MOSCOW, September 8. /TASS/. During the Second World War, Helsinki intended to make Karelia a part of Finland, but only with an ethnically "correct" population, Deputy Head of the Russian Security Council Dmitry Medvedev said in his column "The New Finnish Doctrine: Stupidity, Lies, Ingratitude," which is published by TASS.

"The hard facts testify: the invaders, who formed the Military Administration of Eastern Karelia headed by Colonel Vaino Kotilainen (starting from 1943 by Olli Paloheimo), pursued an overtly racist policy. They did everything they could in attempts to make Karelia part of Finland without the "Slavic component". They segregated the peoples into "correct" - Finno-Ugric - and "incorrect" - mainly, meaning ethnic Russians," he noted.

The former, Medvedev continued, were supposed to be left as citizens of the future "Greater Suomi", forcibly "Finlandizing" them - that is, erasing their historical and cultural identity, severing any ties with the all-Russian civilizational space. The second, the "non-national population," was planned to be forcibly relocated to other regions.

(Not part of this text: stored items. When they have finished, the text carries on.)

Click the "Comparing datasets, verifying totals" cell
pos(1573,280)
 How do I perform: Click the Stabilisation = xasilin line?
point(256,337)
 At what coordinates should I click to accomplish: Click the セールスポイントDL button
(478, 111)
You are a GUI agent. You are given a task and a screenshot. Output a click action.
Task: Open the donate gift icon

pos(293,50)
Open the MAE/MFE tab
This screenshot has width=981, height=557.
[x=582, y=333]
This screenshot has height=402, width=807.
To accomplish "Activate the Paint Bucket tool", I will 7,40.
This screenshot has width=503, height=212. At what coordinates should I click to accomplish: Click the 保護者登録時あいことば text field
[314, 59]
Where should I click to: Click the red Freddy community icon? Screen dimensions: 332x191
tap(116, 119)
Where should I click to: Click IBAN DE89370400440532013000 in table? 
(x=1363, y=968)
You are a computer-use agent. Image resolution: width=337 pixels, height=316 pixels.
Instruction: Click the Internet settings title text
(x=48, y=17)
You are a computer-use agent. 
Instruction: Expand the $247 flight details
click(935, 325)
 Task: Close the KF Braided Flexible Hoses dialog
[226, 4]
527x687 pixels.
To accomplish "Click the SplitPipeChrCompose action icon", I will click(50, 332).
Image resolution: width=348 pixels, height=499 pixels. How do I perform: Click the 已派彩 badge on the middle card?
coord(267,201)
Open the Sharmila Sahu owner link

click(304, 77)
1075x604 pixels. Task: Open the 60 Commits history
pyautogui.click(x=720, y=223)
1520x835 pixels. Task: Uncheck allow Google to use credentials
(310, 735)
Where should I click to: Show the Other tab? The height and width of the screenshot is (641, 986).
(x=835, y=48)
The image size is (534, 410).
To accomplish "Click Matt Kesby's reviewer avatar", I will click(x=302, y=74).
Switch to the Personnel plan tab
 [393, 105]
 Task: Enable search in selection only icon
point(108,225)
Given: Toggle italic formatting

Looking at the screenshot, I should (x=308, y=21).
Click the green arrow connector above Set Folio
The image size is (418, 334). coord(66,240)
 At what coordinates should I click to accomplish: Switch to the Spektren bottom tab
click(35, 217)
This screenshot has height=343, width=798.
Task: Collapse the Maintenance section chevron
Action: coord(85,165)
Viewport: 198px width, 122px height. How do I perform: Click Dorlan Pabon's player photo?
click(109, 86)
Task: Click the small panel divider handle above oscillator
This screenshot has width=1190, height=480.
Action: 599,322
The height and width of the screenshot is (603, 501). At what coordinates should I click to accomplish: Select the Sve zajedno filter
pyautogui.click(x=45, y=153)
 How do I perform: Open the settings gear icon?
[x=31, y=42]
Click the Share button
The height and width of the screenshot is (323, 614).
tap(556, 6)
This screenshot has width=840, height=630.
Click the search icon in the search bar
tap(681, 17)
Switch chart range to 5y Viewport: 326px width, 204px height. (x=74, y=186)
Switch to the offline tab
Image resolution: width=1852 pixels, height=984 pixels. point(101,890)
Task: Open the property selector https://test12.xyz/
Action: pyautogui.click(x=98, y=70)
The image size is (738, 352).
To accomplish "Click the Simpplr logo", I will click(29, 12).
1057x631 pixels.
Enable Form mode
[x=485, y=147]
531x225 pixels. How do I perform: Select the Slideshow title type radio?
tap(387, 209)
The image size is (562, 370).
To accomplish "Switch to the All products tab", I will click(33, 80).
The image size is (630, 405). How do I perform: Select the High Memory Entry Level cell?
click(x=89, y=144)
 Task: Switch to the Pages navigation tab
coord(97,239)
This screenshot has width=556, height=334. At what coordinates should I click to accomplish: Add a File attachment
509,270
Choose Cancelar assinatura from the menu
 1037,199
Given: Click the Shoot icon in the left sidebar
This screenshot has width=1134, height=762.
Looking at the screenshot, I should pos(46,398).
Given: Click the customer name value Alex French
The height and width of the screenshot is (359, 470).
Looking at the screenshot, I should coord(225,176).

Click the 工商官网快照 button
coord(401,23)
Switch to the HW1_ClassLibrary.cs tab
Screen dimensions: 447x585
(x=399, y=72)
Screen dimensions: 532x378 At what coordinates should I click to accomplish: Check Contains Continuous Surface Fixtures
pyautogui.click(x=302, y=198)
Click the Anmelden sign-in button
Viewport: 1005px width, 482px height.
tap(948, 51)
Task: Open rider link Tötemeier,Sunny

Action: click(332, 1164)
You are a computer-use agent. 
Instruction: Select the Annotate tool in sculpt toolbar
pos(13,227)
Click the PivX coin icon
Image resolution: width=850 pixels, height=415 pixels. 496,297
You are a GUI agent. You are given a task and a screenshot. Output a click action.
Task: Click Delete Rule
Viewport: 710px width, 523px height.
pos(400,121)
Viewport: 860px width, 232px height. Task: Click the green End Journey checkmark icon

"At the same time, within the framework of the ethnocide policy pursued by the Finnish aggressors, Russians were to wear a red armband, similar to the yellow Star of David introduced by the Nazis as an identification mark for European Jews. The life of the "non-natives" under the Finnish yoke differed little from the conditions of the population in the territories of the Russian Soviet Federative Socialist Republic, and Byelorussian, Ukrainian, and Moldavian Soviet Socialist Republics occupied by the Germans. They were significantly disfranchised: received scarce food rations and stayed vulnerable to robberies by the Finnish military and extrajudicial persecution."